▶ [EXTRAIT DU TEXTE]:
Nous avons quitté notre hôtel de Varanasi vers 12h, le 19 janvier, puisque nous devions vider la chambre avant midi. Nous nous sommes alors rendus près de la gare afin de vérifier l'horaire de nos trains. Nous devions prendre le train 2402 à 2h du matin, qui devait arriver à Patna à 7h, pour ensuite prendre le train 4056 à 12h, qui lui, devait arriver à Siliguri vers 3h le lendemain matin. C’était notre plan de voyage. Nous avions réservé nos billets de Mont Abu. C’était alors les seuls trains, ainsi que le seul horaire possible et disponible.

À la gare de Varanasi, nous nous sommes promenés d'un guichet à l'autre sans pouvoir savoir si tout cela fonctionnait tel que prévu. Quelqu’un nous a finalement référé au bureau des touristes. Le monsieur du bureau des touristes nous explique alors que notre choix de train est mauvais. En effet, tous les trains étant maintenant en retard de quinze à vingt heures, nous allons manquer le deuxième train et être pris à Patna. Il faut dire que Patna est la capitale de l'état le plus pauvre de l'Inde, ce qui ne me rassure pas tout à fait face à une arrivée nocturne ou à un séjour dans cette ville! Le monsieur nous explique que nous devrions plutôt prendre un train direct vers Siliguri qui part de Mughal Sarai, une gare qui se situe à 19 km de Varanasi. Ce serait évidemment plus cher car, pour ce faire, nous devons annuler nos billets. Après réflexion, nous nous disons que ce serait pour le mieux.

▶ [MATÉRIEL FOURNI]:
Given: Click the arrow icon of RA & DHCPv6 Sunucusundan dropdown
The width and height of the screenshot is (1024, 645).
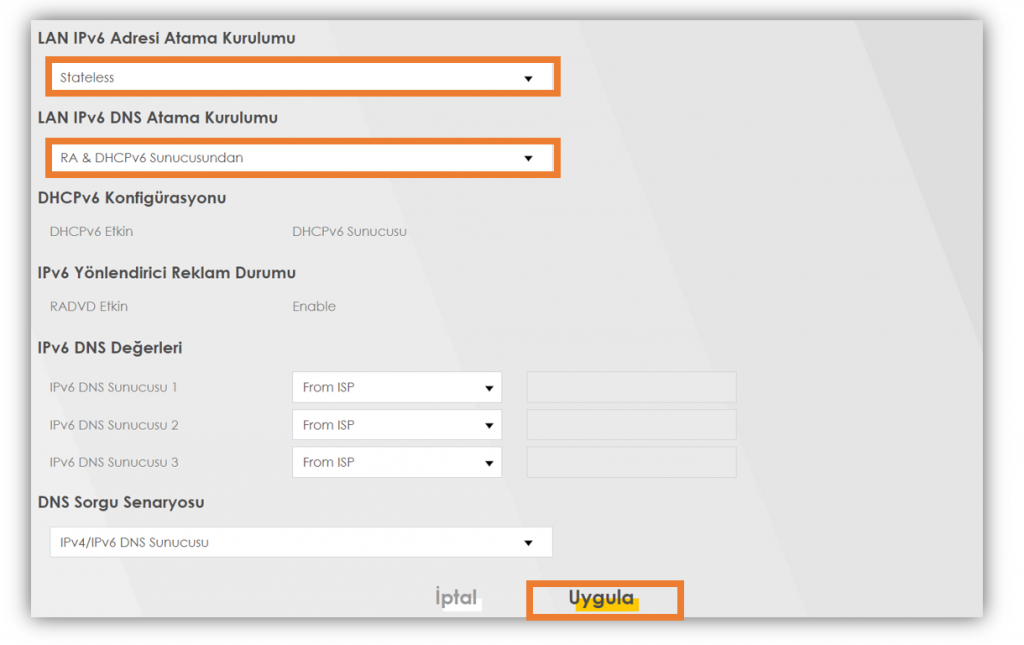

* * *

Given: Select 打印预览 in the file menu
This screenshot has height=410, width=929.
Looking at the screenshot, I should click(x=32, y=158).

▶ [CONSIGNES À SUIVRE]:
1 – Pour chacune des affirmations suivantes, indiquez par oui ou par non si elle concorde avec le récit de voyage ci-dessus, en citant textuellement les mots décisifs. (a) Les billets de train avaient été réservés depuis Mont Abu. (b) La gare de Mughal Sarai se trouve à 19 km de Varanasi. (c) D'après le monsieur du bureau des touristes, les trains avaient entre deux et cinq heures de retard.
2 – Restituez fidèlement le passage du récit de voyage ci-dessus qui va de « Nous avons quitté » à « possible et disponible. ».

▶ [LES RÉSULTATS]:
1 –
(a) Oui : « Nous avions réservé nos billets de Mont Abu. »
(b) Oui : « une gare qui se situe à 19 km de Varanasi »
(c) Non : « tous les trains étant maintenant en retard de quinze à vingt heures »

2 –
Nous avons quitté notre hôtel de Varanasi vers 12h, le 19 janvier, puisque nous devions vider la chambre avant midi. Nous nous sommes alors rendus près de la gare afin de vérifier l'horaire de nos trains. Nous devions prendre le train 2402 à 2h du matin, qui devait arriver à Patna à 7h, pour ensuite prendre le train 4056 à 12h, qui lui, devait arriver à Siliguri vers 3h le lendemain matin. C’était notre plan de voyage. Nous avions réservé nos billets de Mont Abu. C’était alors les seuls trains, ainsi que le seul horaire possible et disponible.